[Stored data]
□ □ □

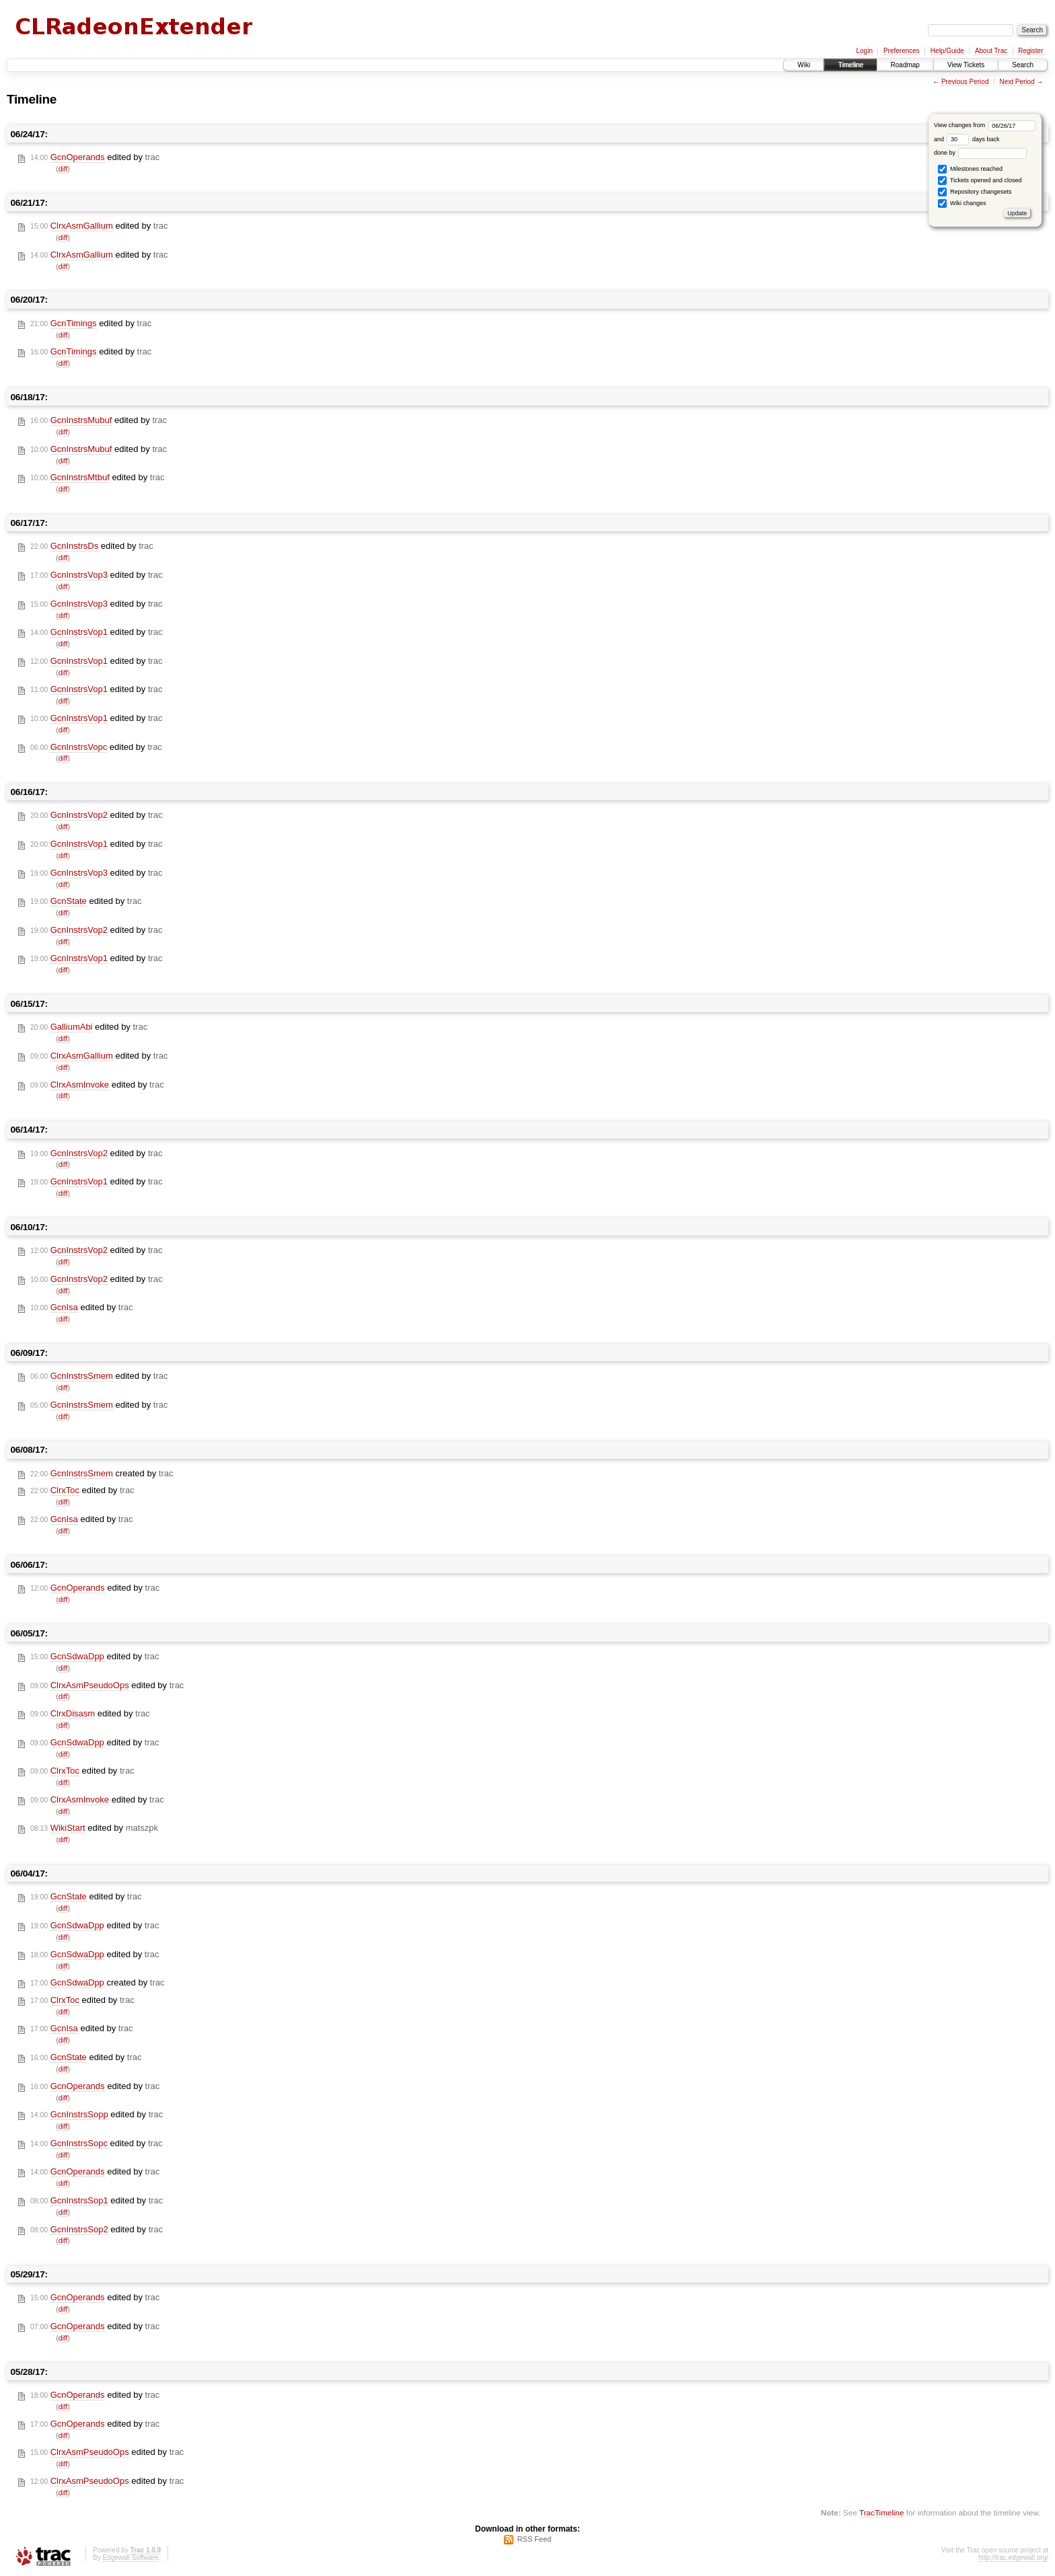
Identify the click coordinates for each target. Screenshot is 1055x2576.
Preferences (901, 50)
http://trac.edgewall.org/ (1013, 2557)
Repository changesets (974, 192)
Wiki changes (962, 203)
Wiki (803, 65)
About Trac (991, 50)
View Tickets (965, 65)
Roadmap (905, 65)
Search (1022, 65)
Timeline (850, 65)
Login (864, 50)
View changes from (984, 125)
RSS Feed (534, 2539)
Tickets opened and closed (979, 180)
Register (1030, 50)
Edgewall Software (130, 2557)
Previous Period (965, 81)
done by (980, 152)
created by (101, 1473)
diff (63, 169)
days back (973, 139)
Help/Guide (947, 50)
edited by (94, 157)
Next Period (1016, 81)
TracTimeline (881, 2512)
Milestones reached (970, 169)
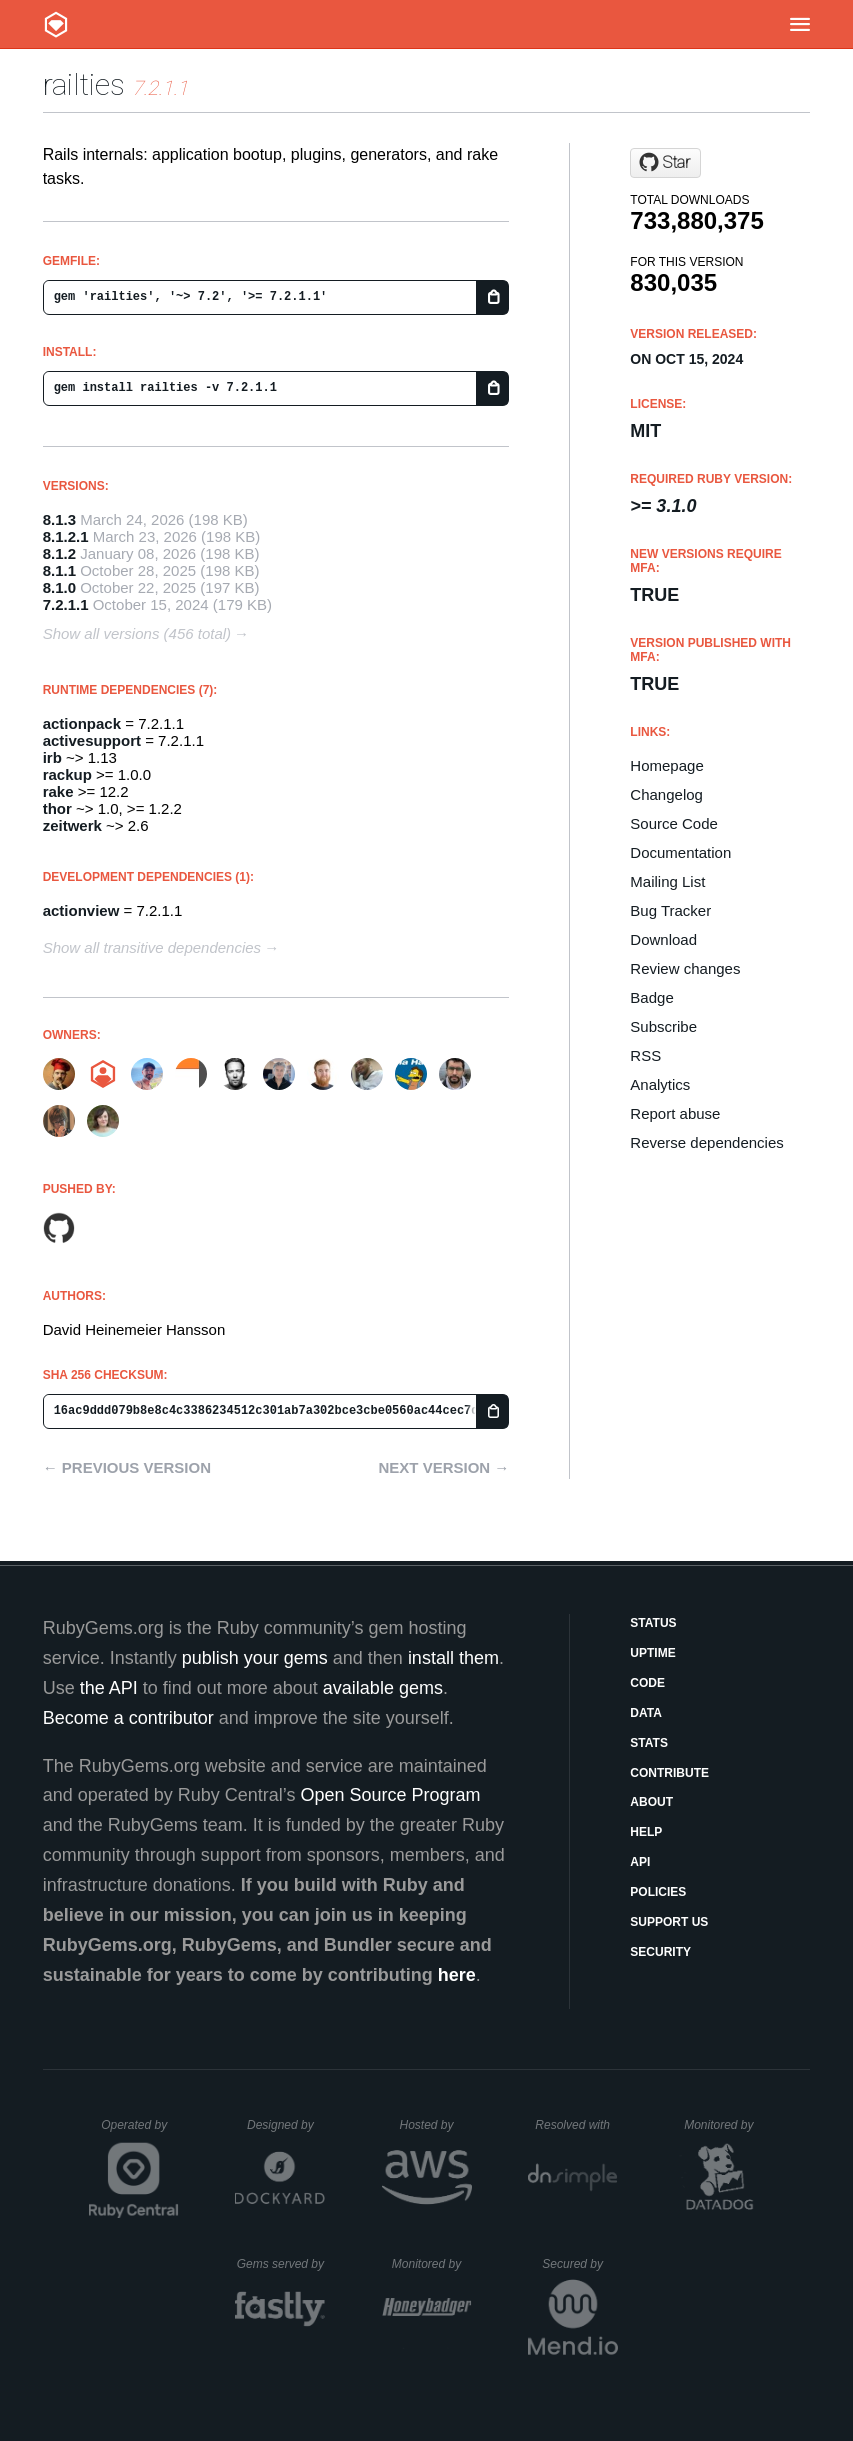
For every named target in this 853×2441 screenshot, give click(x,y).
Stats (649, 1743)
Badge (651, 997)
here (457, 1975)
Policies (658, 1892)
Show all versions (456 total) (137, 633)
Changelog (666, 794)
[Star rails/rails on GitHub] (665, 163)
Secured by (579, 2264)
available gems (383, 1688)
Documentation (680, 852)
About (651, 1802)
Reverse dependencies (706, 1142)
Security (660, 1952)
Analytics (660, 1084)
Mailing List (667, 881)
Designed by (286, 2125)
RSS (645, 1055)
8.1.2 (59, 553)
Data (646, 1713)
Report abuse (675, 1113)
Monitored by (724, 2125)
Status (653, 1623)
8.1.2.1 (66, 536)
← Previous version (127, 1467)
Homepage (666, 765)
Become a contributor (128, 1718)
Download (663, 939)
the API (109, 1688)
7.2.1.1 (66, 604)
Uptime (652, 1653)
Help (646, 1832)
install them (453, 1658)
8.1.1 (59, 570)
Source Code (674, 823)
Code (647, 1683)
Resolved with (576, 2125)
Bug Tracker (670, 910)
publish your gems (255, 1658)
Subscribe (663, 1026)
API (640, 1862)
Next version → (443, 1467)
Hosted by (435, 2125)
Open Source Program (390, 1795)
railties (84, 84)
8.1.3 (59, 519)
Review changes (685, 968)
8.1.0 (59, 587)
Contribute (669, 1773)
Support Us (669, 1922)
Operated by (140, 2132)
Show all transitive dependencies (152, 947)
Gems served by (281, 2264)
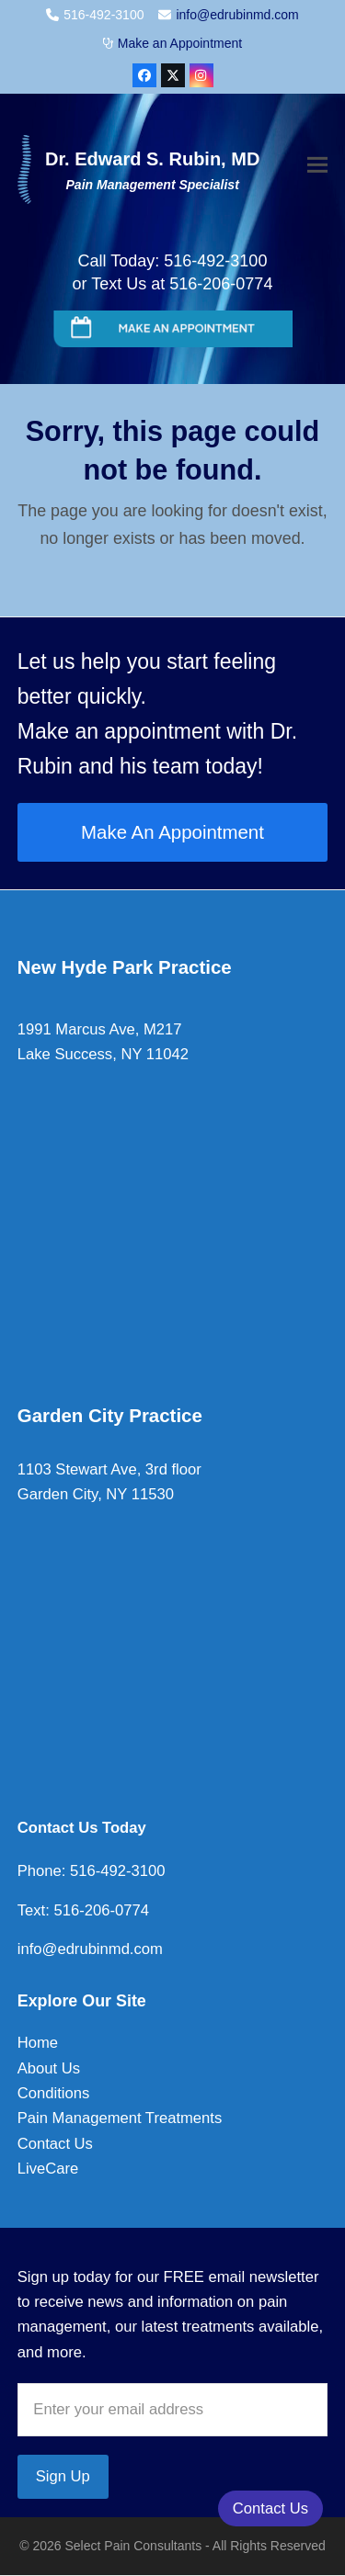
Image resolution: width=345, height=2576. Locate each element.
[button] (317, 166)
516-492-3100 (115, 1871)
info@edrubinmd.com (237, 14)
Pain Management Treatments (120, 2118)
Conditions (53, 2093)
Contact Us (55, 2143)
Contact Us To (68, 1827)
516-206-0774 (99, 1910)
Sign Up (63, 2476)
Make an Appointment (180, 43)
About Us (48, 2068)
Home (37, 2042)
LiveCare (47, 2168)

□ □ □

Please reproduce all of the material above line for line, leaving out the pictures.

## [Reply]
Identify the click coordinates for each target. Screenshot is 1055x2576.
Preferences (901, 50)
http://trac.edgewall.org/ (1013, 2557)
Repository changesets (974, 192)
Wiki changes (962, 203)
Wiki (803, 65)
About Trac (991, 50)
View Tickets (965, 65)
Roadmap (905, 65)
Search (1022, 65)
Timeline (850, 65)
Login (864, 50)
View changes from (984, 125)
RSS Feed (534, 2539)
Tickets opened and closed (979, 180)
Register (1030, 50)
Edgewall Software (130, 2557)
Previous Period (965, 81)
done by (980, 152)
created by (101, 1473)
diff (63, 169)
days back (973, 139)
Help/Guide (947, 50)
edited by (94, 157)
Next Period (1016, 81)
TracTimeline (881, 2512)
Milestones reached (970, 169)
For every named target in this 853×2441 screenshot, give click(x,y).
Stats (649, 1743)
Badge (651, 997)
here (457, 1975)
Policies (658, 1892)
Show all versions (456 total) (137, 633)
Changelog (666, 794)
[Star rails/rails on GitHub] (665, 163)
Secured by (579, 2264)
available gems (383, 1688)
Documentation (680, 852)
About (651, 1802)
Reverse dependencies (706, 1142)
Security (660, 1952)
Analytics (660, 1084)
Mailing List (667, 881)
Designed by (286, 2125)
RSS (645, 1055)
8.1.2 (59, 553)
Data (646, 1713)
Report abuse (675, 1113)
Monitored by (724, 2125)
Status (653, 1623)
8.1.2.1 (66, 536)
← Previous version (127, 1467)
Homepage (666, 765)
Become a contributor (128, 1718)
Download (663, 939)
the API (109, 1688)
7.2.1.1 (66, 604)
Uptime (652, 1653)
Help (646, 1832)
install them (453, 1658)
8.1.1 (59, 570)
Source Code (674, 823)
Code (647, 1683)
Resolved with (576, 2125)
Bug Tracker (670, 910)
publish your gems (255, 1658)
Subscribe (663, 1026)
API (640, 1862)
Next version → (443, 1467)
Hosted by (435, 2125)
Open Source Program (390, 1795)
railties (84, 84)
8.1.3 (59, 519)
Review changes (685, 968)
8.1.0 (59, 587)
Contribute (669, 1773)
Support Us (669, 1922)
Operated by (140, 2132)
Show all transitive dependencies (152, 947)
Gems served by (281, 2264)
Image resolution: width=345, height=2576. Locate each element.
[button] (317, 166)
516-492-3100 (115, 1871)
info@edrubinmd.com (237, 14)
Pain Management Treatments (120, 2118)
Conditions (53, 2093)
Contact Us (55, 2143)
Contact Us To (68, 1827)
516-206-0774 (99, 1910)
Sign Up (63, 2476)
Make an Appointment (180, 43)
About Us (48, 2068)
Home (37, 2042)
LiveCare (47, 2168)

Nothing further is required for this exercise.